Competition from Foreign Producers

A portion of the long-term decline in employment in some manufacturing industries can be linked to the expansion of trade. The gains from trade arise as nations specialize in the goods and services that they can produce efficiently relative to other countries. Thus, the expansion of trade necessarily involves changes in the mix of products. The United States has specialized in products requiring a highly skilled labor force even as lesser jobs have shifted to countries where labor is less skilled. In the apparel sector, for example, the number of jobs in this country has declined from over 900,000 in 1990 to less than 300,000 today.

Some observers have specifically attributed recent job losses in manufacturing to a surge in the bilateral trade deficit with China. From 1992 to 2003, the trade deficit with China grew from $18.3 billion to $124.0 billion, which is larger than the deficit with any other country. However, much of the increase in imports from China reflects a shift away from imports from other Asian countries rather than an increase in total imports. In fact, while U.S. imports attributable to China increased from 5 percent in 1992 to 12 percent in 2003, the share of imports from other Pacific Rim countries declined from 34 percent to 21 percent (see Figure 4).

Figure 4.


U.S. Imports from China and from Other Pacific Rim Countries
(Percentage of total imports)

Graph

Sources: Congressional Budget Office; Department of Commerce, Bureau of the Census.

a. Australia, Brunei, Hong Kong, Indonesia, Japan, Korea, Macao, Malaysia, New Zealand, Papua New Guinea, Philippines, Singapore, and Taiwan.
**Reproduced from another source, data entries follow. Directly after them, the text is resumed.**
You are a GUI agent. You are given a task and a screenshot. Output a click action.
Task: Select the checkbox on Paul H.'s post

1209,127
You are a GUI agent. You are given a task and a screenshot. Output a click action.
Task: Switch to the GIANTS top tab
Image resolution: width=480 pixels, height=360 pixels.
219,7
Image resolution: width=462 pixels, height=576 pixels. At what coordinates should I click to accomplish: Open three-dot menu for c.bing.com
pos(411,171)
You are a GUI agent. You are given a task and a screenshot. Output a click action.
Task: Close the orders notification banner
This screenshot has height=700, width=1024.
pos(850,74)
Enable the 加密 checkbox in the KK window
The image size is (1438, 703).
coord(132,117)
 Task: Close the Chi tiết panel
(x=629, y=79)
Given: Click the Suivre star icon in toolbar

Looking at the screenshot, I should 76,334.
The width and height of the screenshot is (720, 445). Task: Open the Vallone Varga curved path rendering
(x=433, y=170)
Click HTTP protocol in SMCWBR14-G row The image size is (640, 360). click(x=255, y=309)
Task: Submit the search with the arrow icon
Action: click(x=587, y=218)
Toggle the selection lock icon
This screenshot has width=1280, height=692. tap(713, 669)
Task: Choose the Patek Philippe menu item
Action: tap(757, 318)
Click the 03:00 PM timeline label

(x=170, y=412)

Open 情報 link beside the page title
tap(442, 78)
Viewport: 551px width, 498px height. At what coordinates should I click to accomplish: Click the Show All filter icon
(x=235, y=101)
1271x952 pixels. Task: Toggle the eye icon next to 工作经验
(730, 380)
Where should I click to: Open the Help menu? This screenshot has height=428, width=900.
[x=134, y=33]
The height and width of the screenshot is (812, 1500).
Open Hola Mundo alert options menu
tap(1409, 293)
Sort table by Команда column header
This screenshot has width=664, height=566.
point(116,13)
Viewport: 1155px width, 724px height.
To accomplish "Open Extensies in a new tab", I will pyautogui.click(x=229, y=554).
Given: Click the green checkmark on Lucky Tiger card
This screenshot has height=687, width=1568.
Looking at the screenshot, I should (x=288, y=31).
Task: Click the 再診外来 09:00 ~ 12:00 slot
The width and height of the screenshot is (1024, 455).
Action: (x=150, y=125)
Changes in the Structure of Manufacturing Employment

Finally, manufacturing employers increasingly have met short-term fluctuations in demand not by adding permanent staff but by hiring temporary workers through agencies and by contracting with outside firms to provide certain support functions (for example, cafeteria, janitorial, and payroll-processing services). Although those structural shifts probably have little if any effect on manufacturing output, they do reduce the measured level of employment in manufacturing. The expansion of temporary employment probably accounted for between 0.5 million and 1 million of the 2.2 million reduction in manufacturing jobs between 1979 and 2000. But because temporary workers are typically the first to be let go when demand weakens, how much (if any) of the decline in manufacturing jobs since 2000 can be ascribed to the structural change in the sector is unclear. And as the economy recovers, some portion of the rebound in manufacturing employment is likely to be obscured by the hiring of temporary workers and contracting with outside firms.
 

Related CBO Publication: Statement of Douglas Holtz-Eakin, Director, Congressional Budget Office, Chinese Exchange Rate and U.S. Manufacturing Employment, before the House Committee on Ways and Means, October 30, 2003.

This issue brief was prepared by David Brauer of CBO's Macroeconomic Analysis Division.



1.  As identified in the North American Industry Classification System (NAICS), recently created jointly by the United States, Canada, and Mexico. The NAICS classifies all establishments on the basis of the production process they use, in contrast to the previous U.S. Standard Industrial Classification (SIC) system, in which some establishments were classified using different criteria (such as class of customer).
2.  The Bureau of Labor Statistics' current series of data on productivity in manufacturing is available only since 1987. For earlier years, CBO used figures from the recently discontinued SIC system. The two series of data show virtually identical growth in productivity, on average, between 1987 and 2002.